▶ **BRIEF**: When you reach the line with "The width and height of the screenshot is (708, 333).", transcribe it and each line after it through the last one below, exactly. Pictures stay out.

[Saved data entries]
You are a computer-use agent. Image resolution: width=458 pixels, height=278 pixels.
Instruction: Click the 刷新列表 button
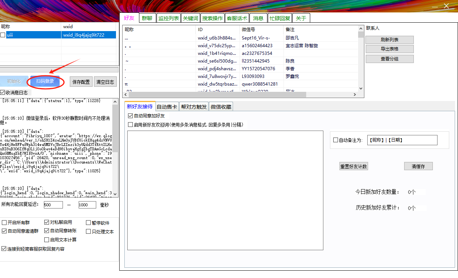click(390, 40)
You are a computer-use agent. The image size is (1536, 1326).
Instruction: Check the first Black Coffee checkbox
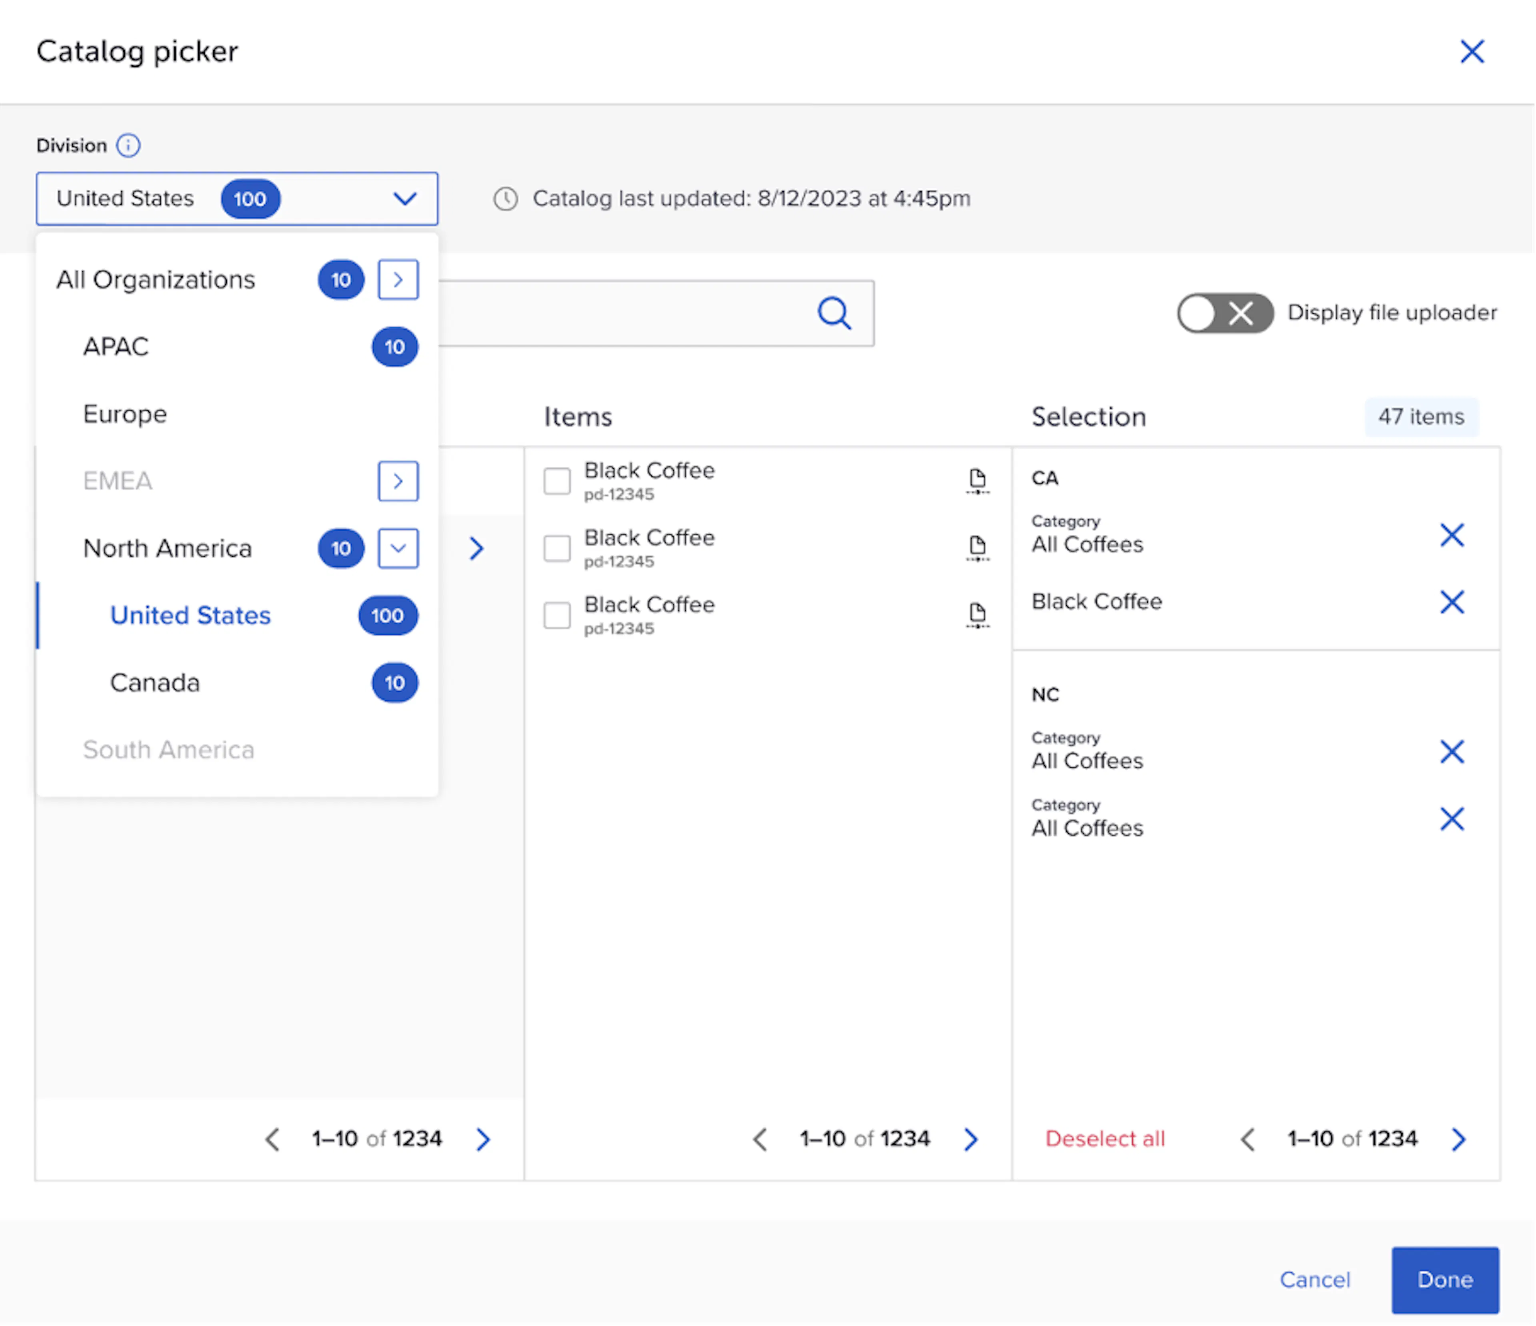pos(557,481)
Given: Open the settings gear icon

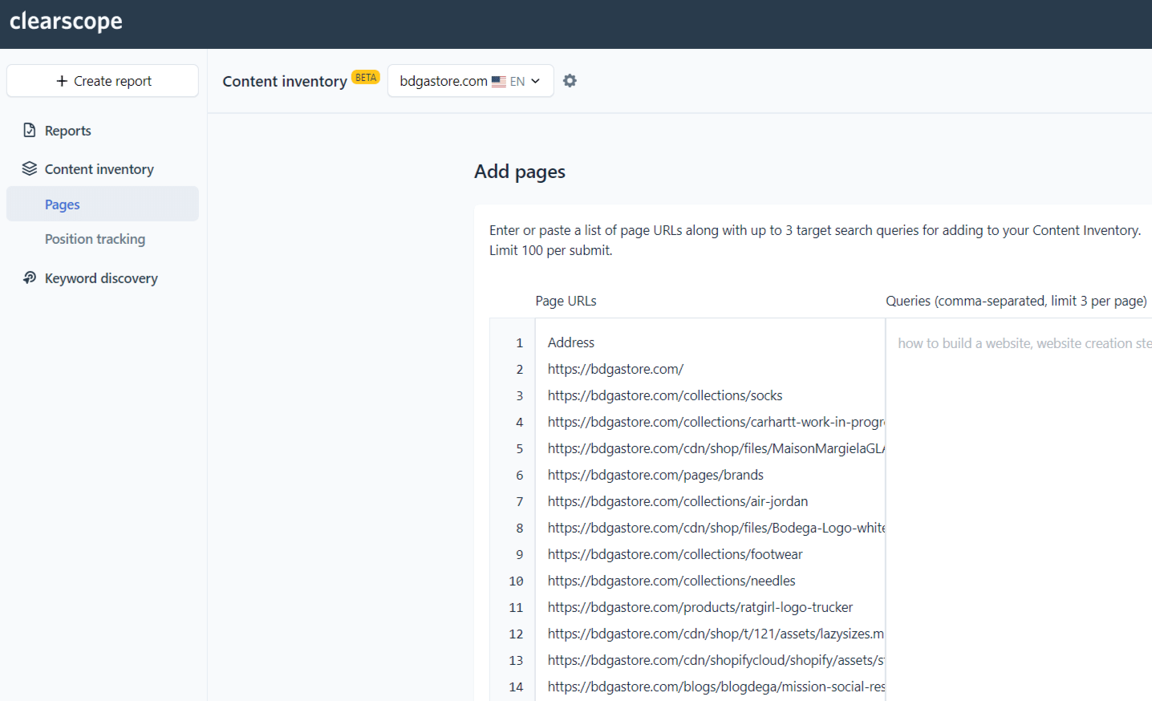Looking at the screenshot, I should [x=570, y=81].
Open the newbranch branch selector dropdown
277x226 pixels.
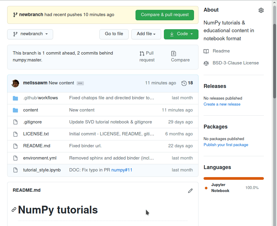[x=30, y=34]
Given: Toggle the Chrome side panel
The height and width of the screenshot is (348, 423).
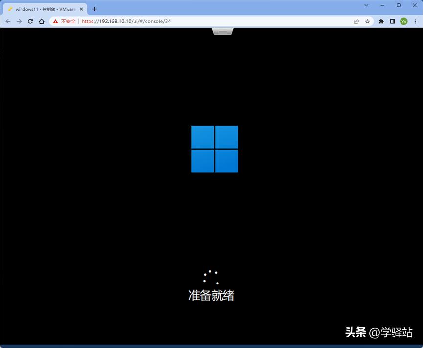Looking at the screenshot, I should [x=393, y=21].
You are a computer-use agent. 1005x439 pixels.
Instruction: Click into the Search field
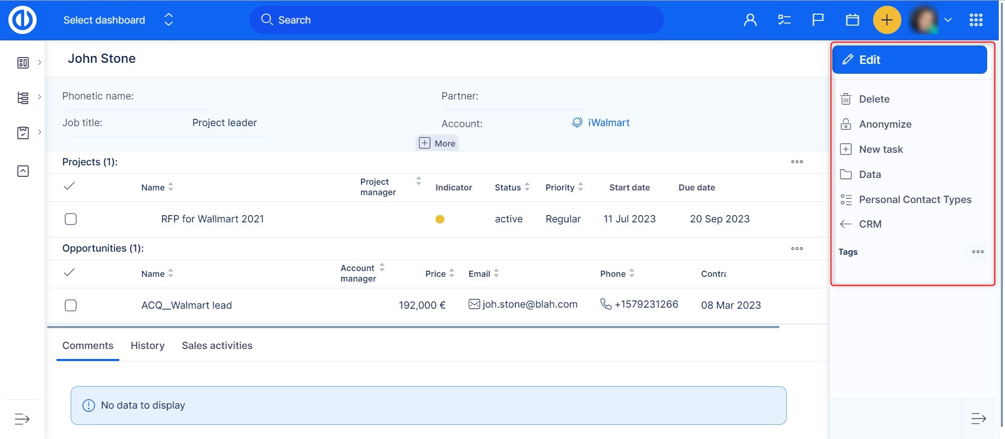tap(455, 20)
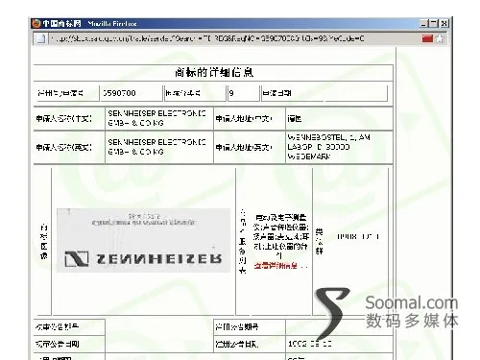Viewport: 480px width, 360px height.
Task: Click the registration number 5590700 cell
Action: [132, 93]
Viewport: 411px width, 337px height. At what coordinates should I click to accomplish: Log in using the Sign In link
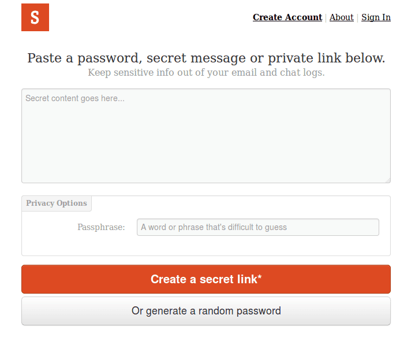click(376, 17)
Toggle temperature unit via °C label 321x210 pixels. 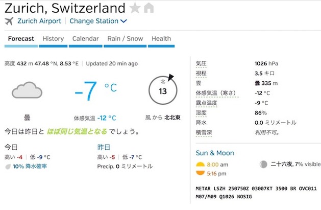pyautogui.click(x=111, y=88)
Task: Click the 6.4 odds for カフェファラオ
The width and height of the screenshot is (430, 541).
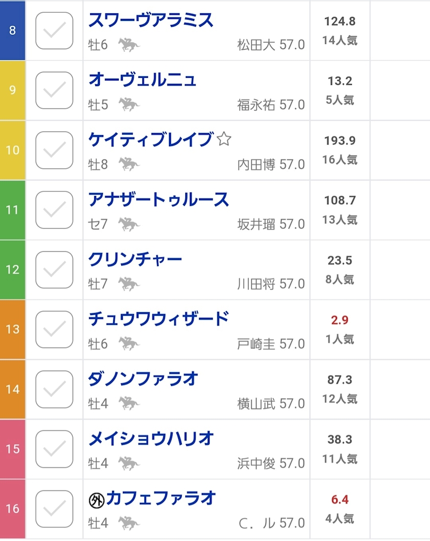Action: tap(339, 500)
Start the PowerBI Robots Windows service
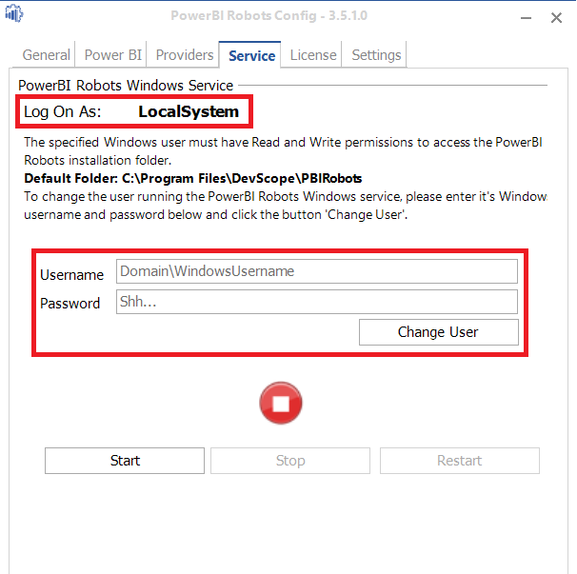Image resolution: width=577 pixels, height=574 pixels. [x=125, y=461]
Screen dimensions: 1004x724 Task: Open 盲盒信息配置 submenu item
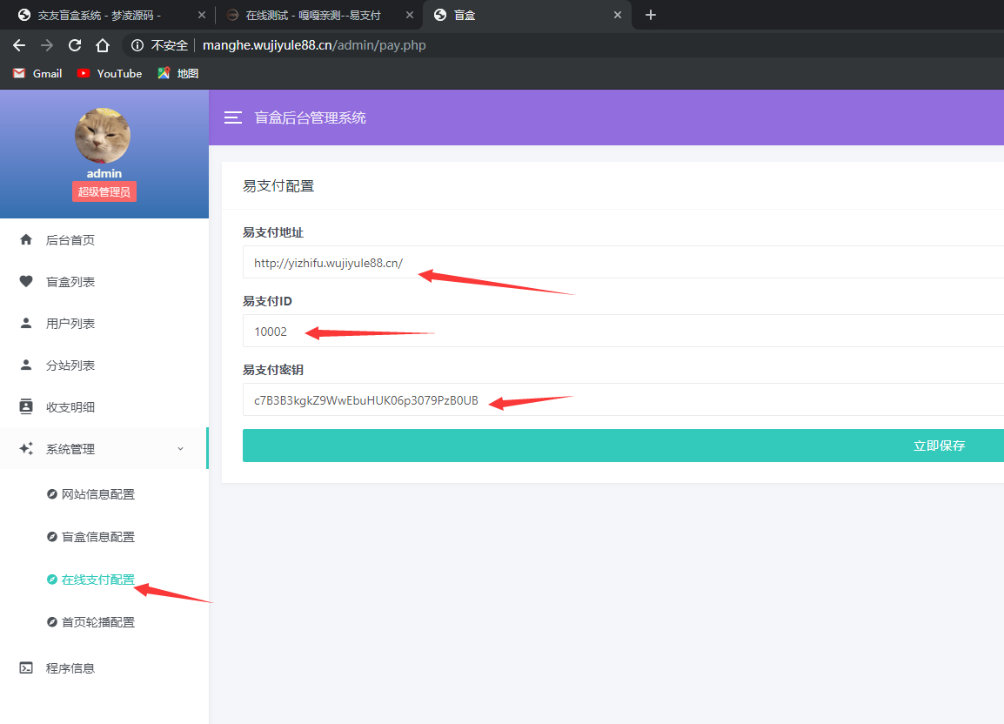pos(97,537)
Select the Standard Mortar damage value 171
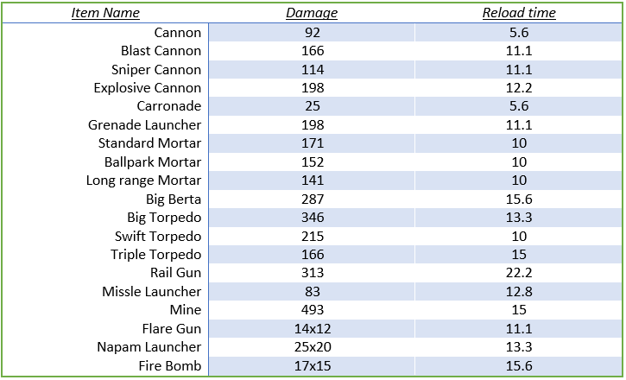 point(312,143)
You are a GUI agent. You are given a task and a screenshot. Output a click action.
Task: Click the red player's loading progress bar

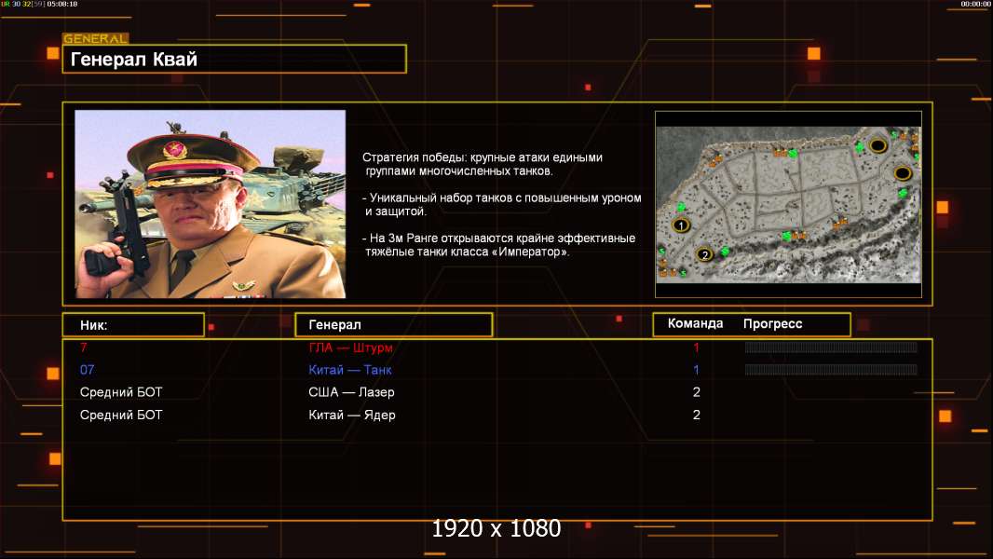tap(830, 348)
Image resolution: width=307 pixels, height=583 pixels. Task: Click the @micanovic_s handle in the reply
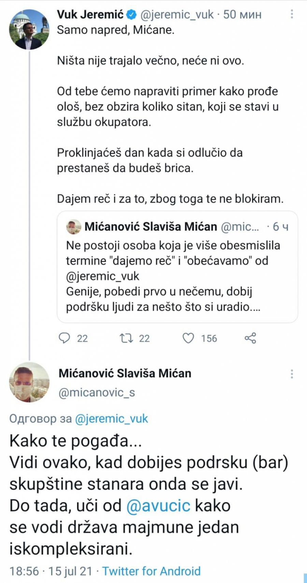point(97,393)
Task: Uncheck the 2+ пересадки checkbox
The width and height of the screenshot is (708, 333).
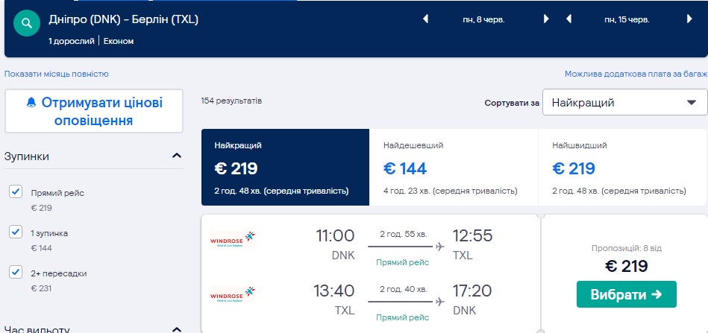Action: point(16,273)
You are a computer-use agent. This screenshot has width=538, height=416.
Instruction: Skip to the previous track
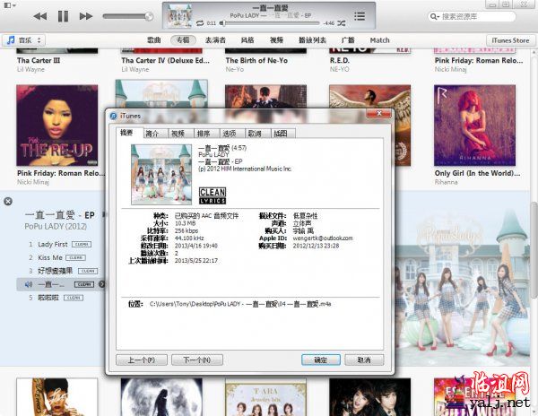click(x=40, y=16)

▶ **ANSWER SECTION**:
The width and height of the screenshot is (708, 333).
Action: point(16,273)
You are a computer-use agent. This screenshot has width=538, height=416.
Instruction: Skip to the previous track
click(x=40, y=16)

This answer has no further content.